(Exercise inputs Opens)

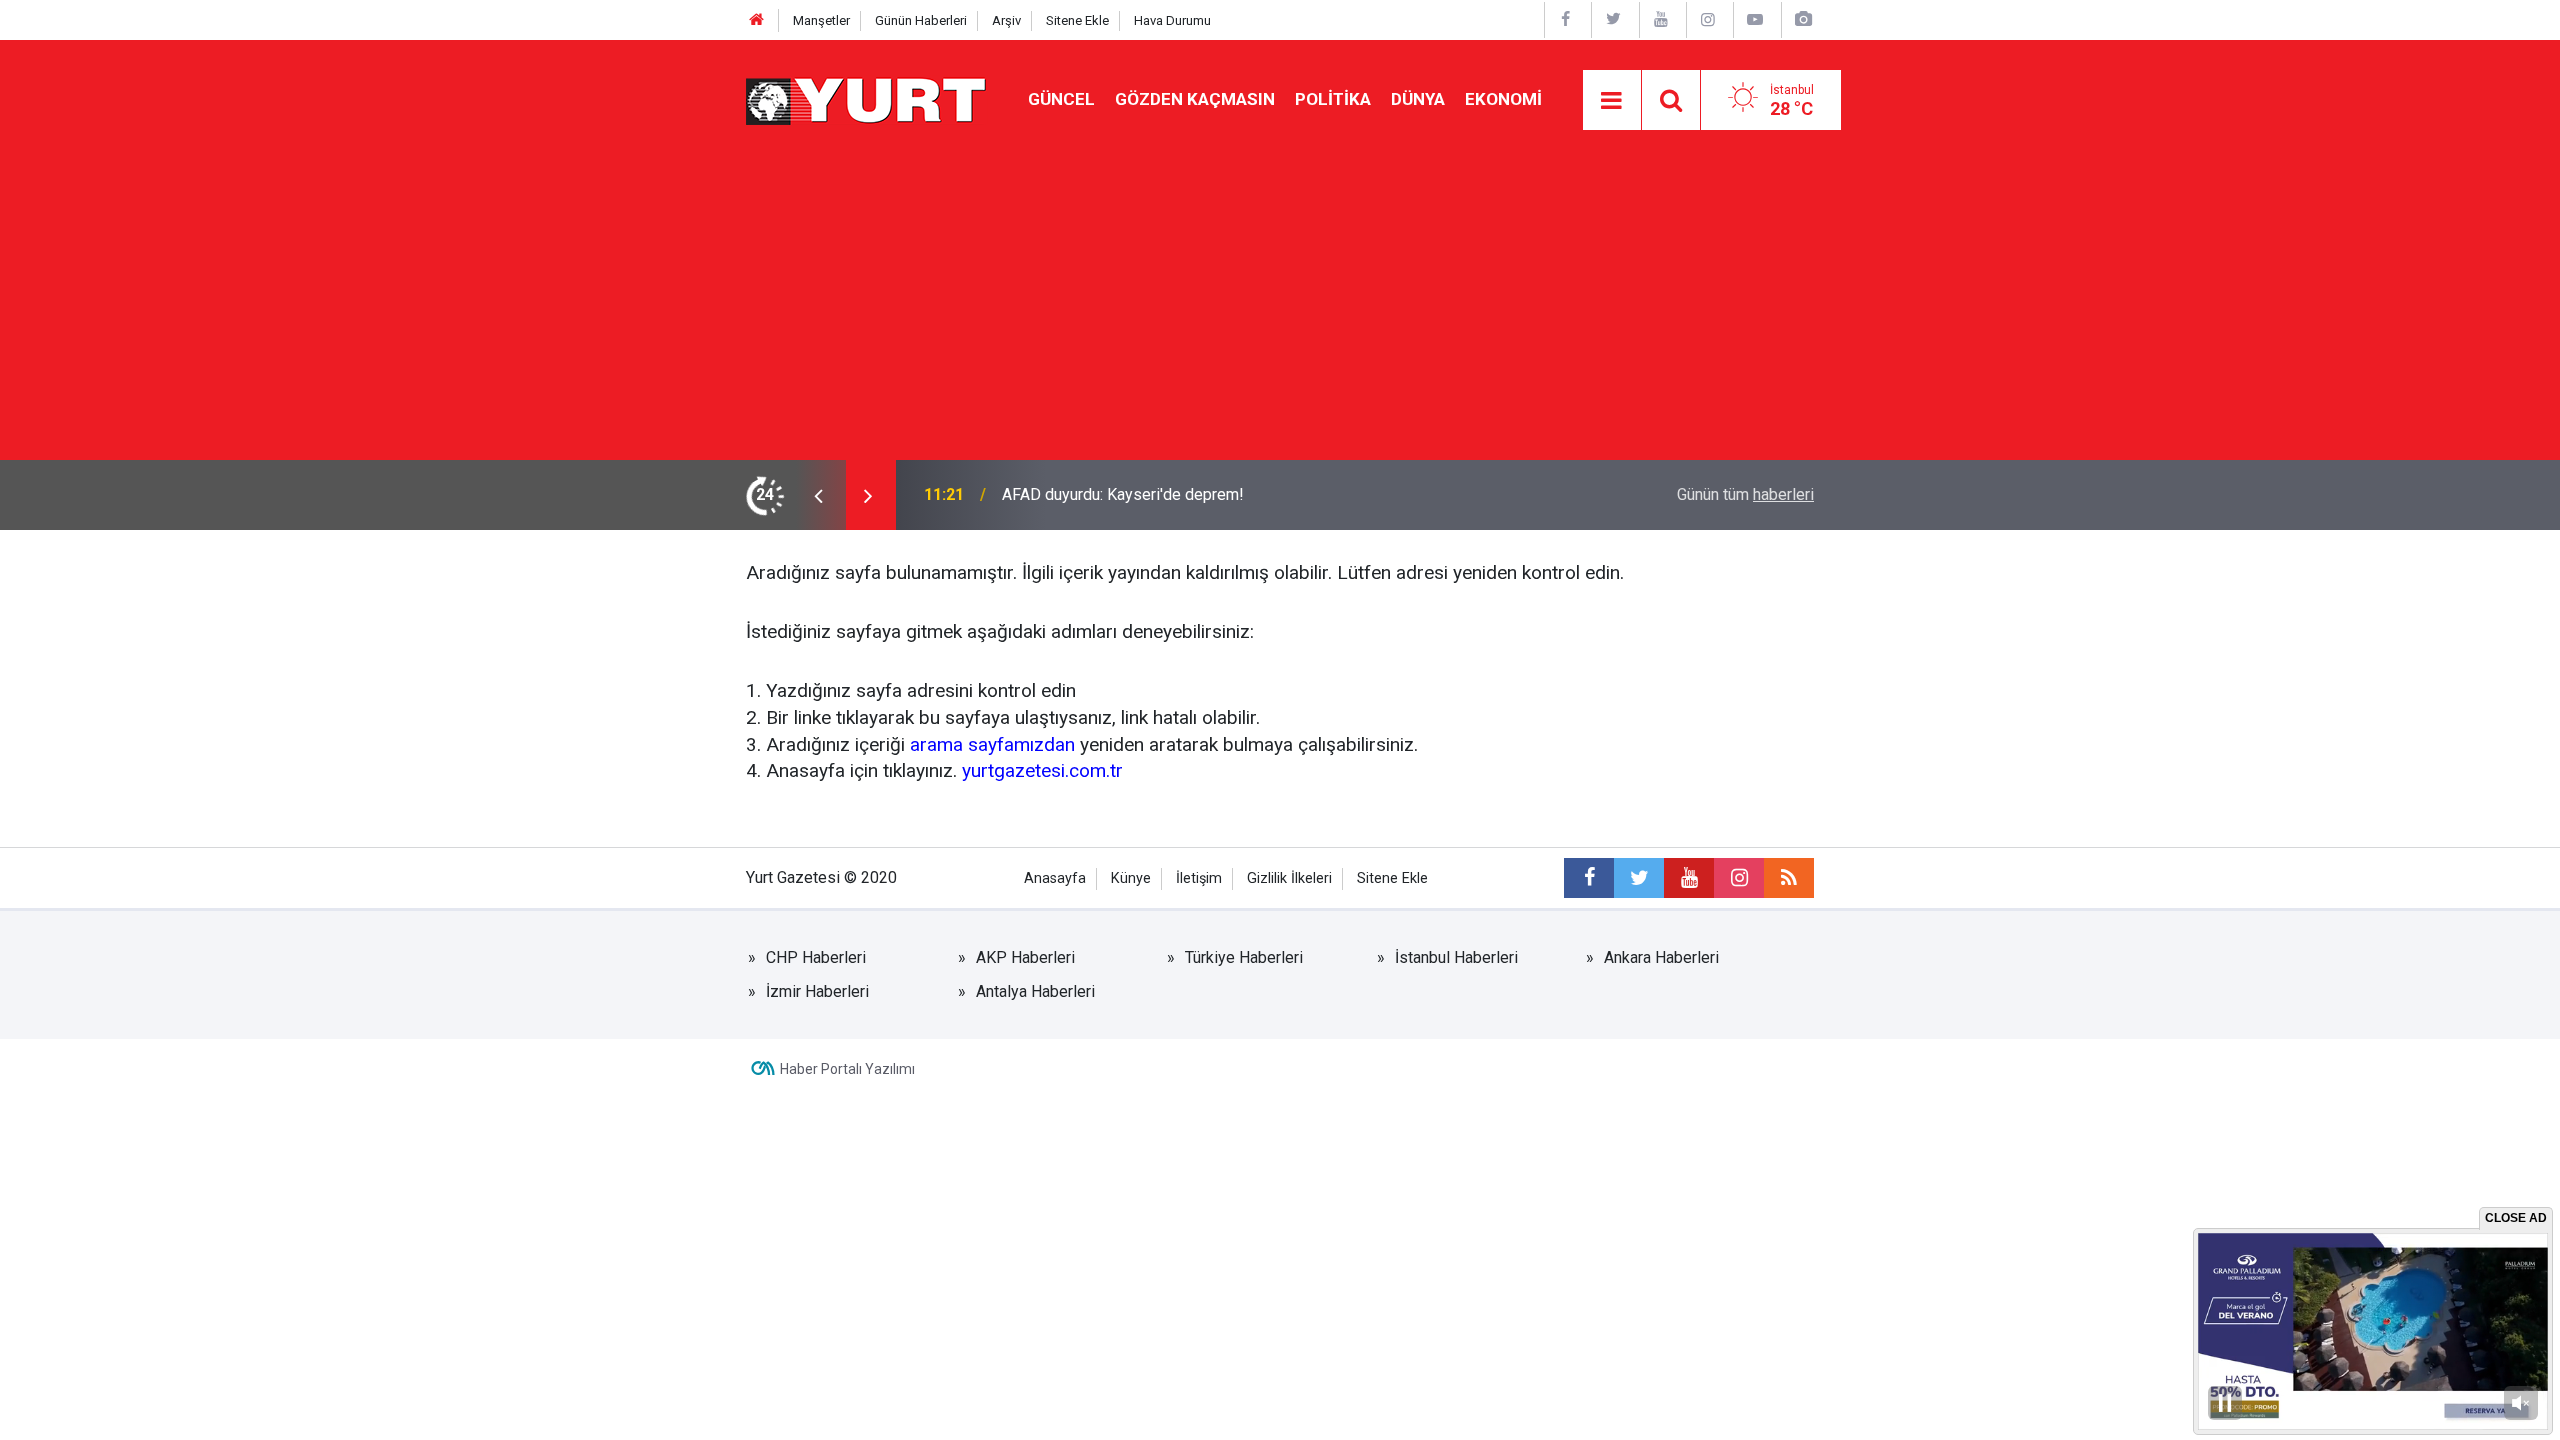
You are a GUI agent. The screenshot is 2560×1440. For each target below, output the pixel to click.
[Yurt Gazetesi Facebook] (1566, 19)
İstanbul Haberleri (1456, 957)
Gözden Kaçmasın (1195, 99)
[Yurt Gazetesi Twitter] (1613, 19)
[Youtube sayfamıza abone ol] (1689, 878)
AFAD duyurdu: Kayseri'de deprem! (1123, 494)
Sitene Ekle (1077, 20)
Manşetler (821, 20)
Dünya (1418, 99)
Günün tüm (1745, 494)
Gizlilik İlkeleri (1289, 878)
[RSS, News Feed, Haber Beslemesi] (1789, 878)
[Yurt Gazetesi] (867, 98)
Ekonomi (1503, 99)
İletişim (1199, 878)
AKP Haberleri (1025, 957)
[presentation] (818, 495)
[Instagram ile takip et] (1739, 878)
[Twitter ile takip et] (1639, 878)
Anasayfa (1055, 878)
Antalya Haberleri (1035, 991)
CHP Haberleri (816, 957)
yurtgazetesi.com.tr (1042, 770)
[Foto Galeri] (1803, 19)
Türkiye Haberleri (1244, 957)
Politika (1333, 99)
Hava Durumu (1172, 20)
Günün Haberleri (921, 20)
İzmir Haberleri (817, 991)
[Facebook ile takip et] (1589, 878)
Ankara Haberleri (1661, 957)
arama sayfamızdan (992, 744)
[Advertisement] (1280, 310)
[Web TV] (1755, 19)
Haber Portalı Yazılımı (847, 1069)
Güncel (1061, 99)
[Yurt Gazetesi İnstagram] (1708, 19)
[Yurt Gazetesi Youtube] (1661, 19)
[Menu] (1612, 101)
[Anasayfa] (757, 20)
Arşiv (1006, 20)
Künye (1131, 878)
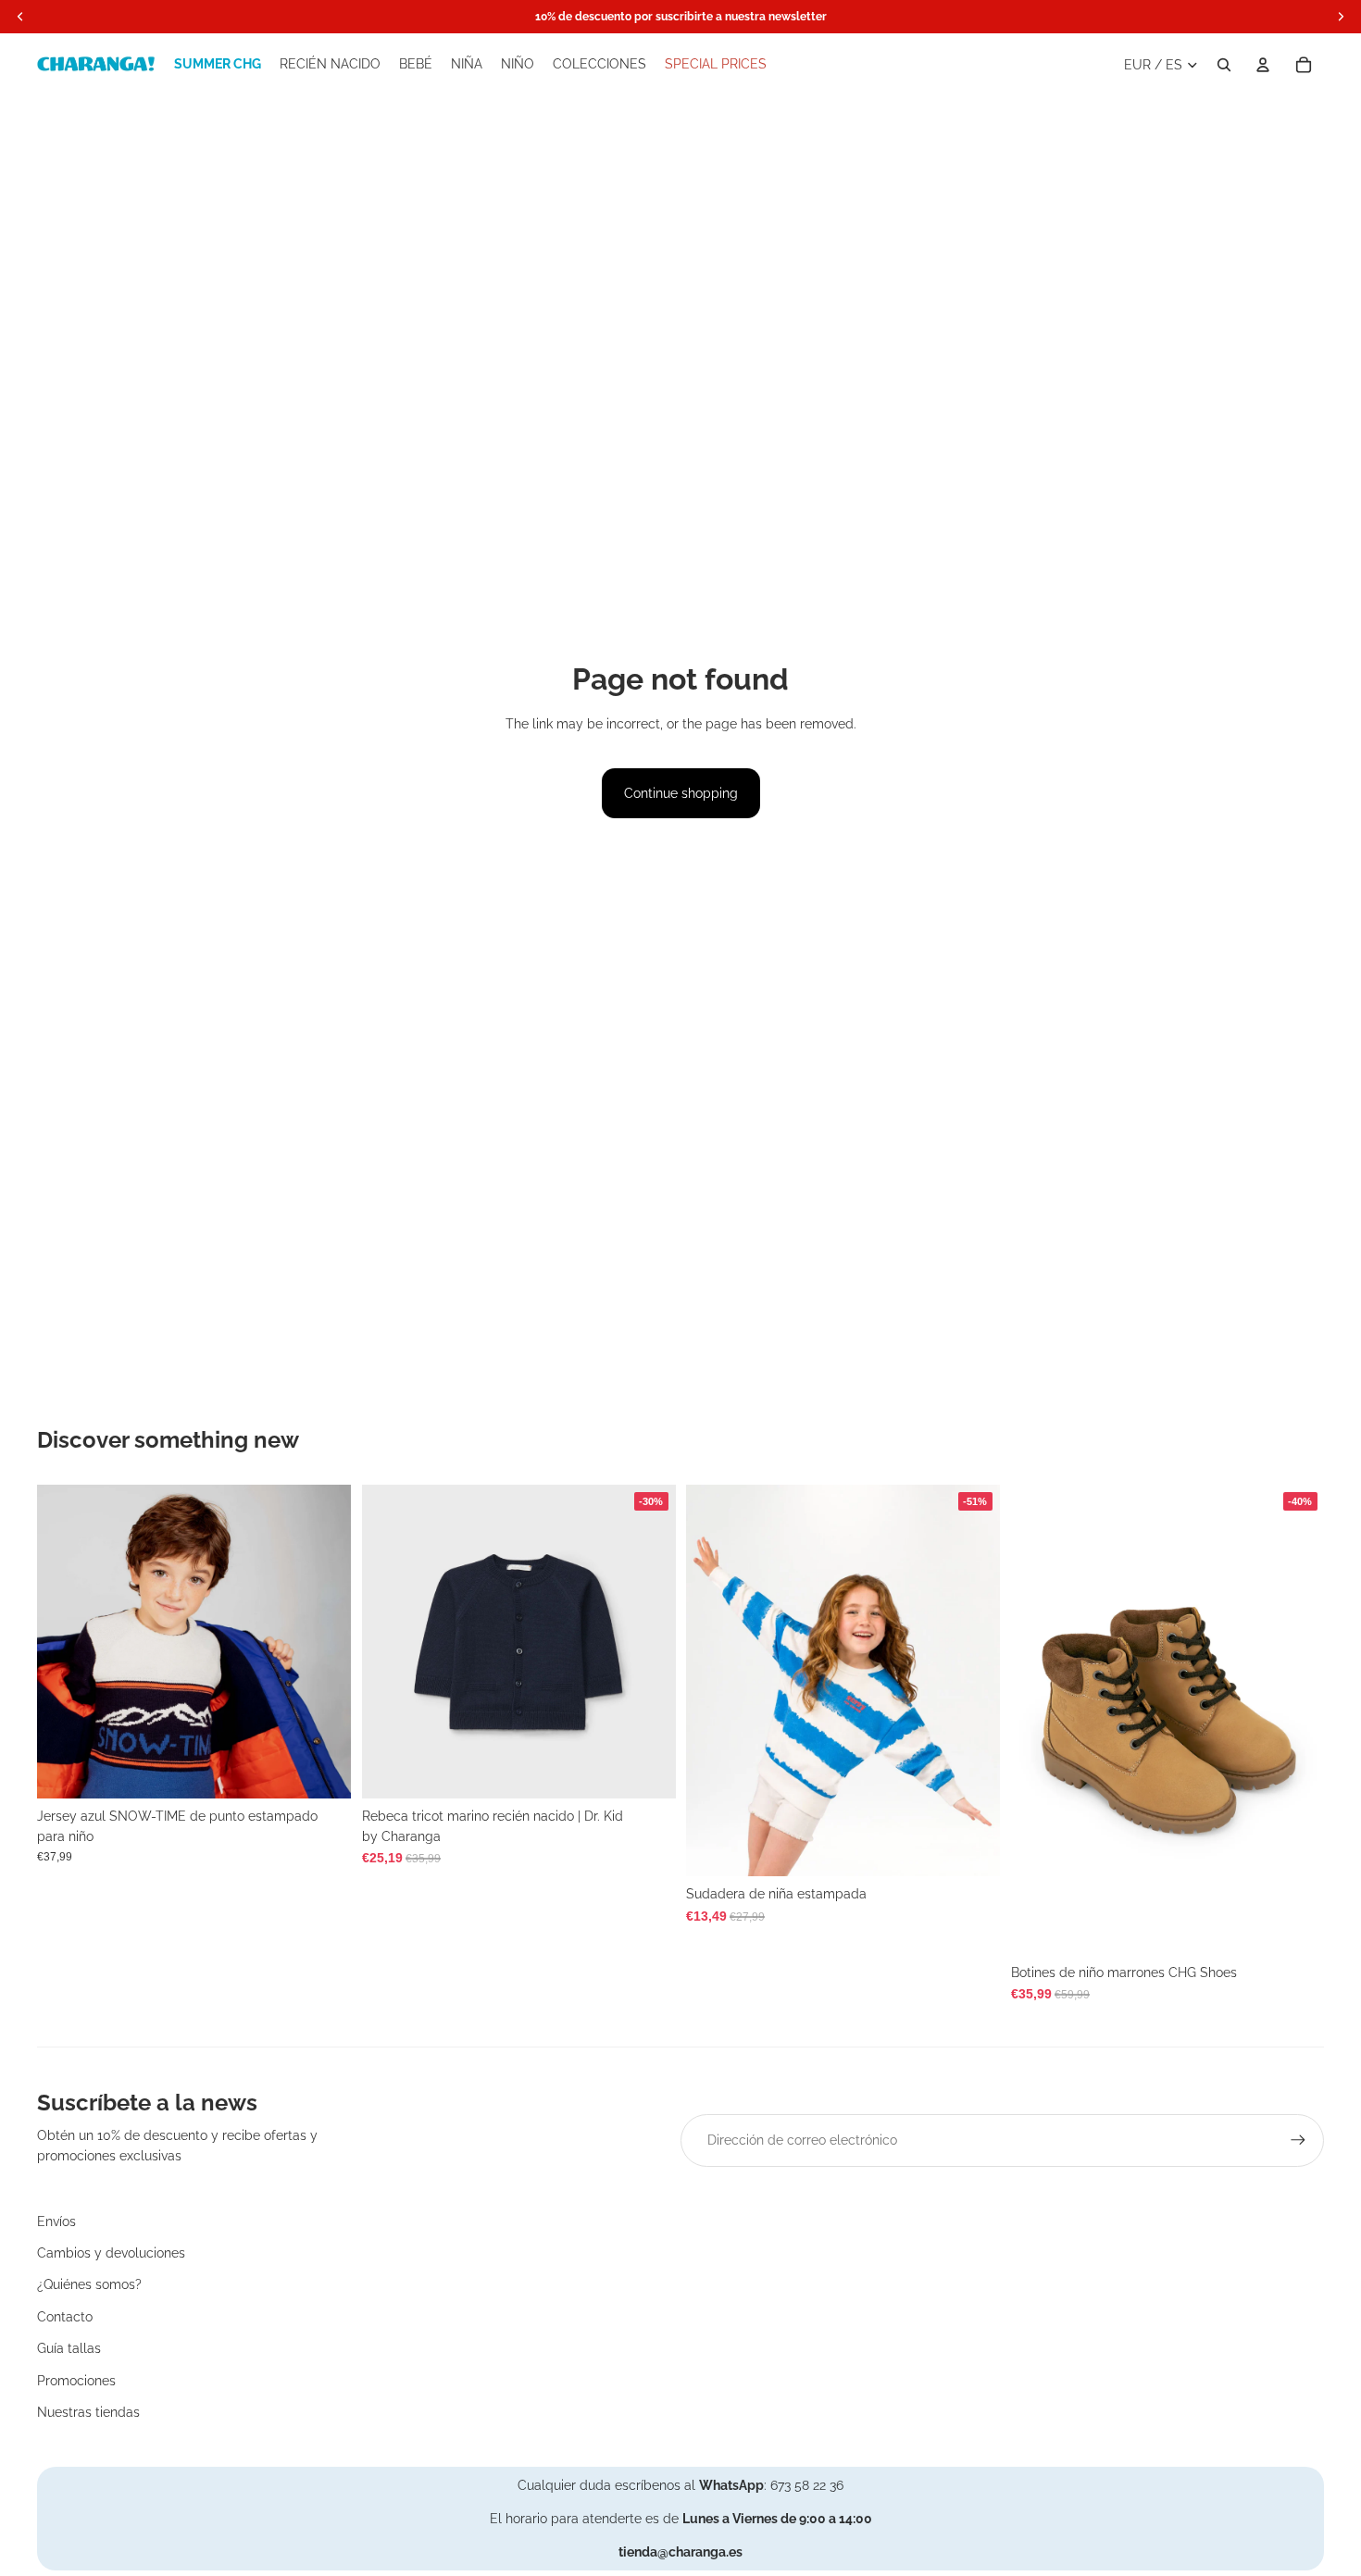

(Exercise inputs Closes)

== Work to complete ==
Lines from the start of the material through the line containing "[presentation] (818, 495)" are to be restated word for word; no picture may be included.

== Result of this exercise ==
You are a GUI agent. The screenshot is 2560×1440. For each target below, output the pixel to click.
[Yurt Gazetesi Facebook] (1566, 19)
İstanbul Haberleri (1456, 957)
Gözden Kaçmasın (1195, 99)
[Yurt Gazetesi Twitter] (1613, 19)
[Youtube sayfamıza abone ol] (1689, 878)
AFAD duyurdu: Kayseri'de deprem! (1123, 494)
Sitene Ekle (1077, 20)
Manşetler (821, 20)
Dünya (1418, 99)
Günün tüm (1745, 494)
Gizlilik İlkeleri (1289, 878)
[RSS, News Feed, Haber Beslemesi] (1789, 878)
[Yurt Gazetesi] (867, 98)
Ekonomi (1503, 99)
İletişim (1199, 878)
AKP Haberleri (1025, 957)
[presentation] (818, 495)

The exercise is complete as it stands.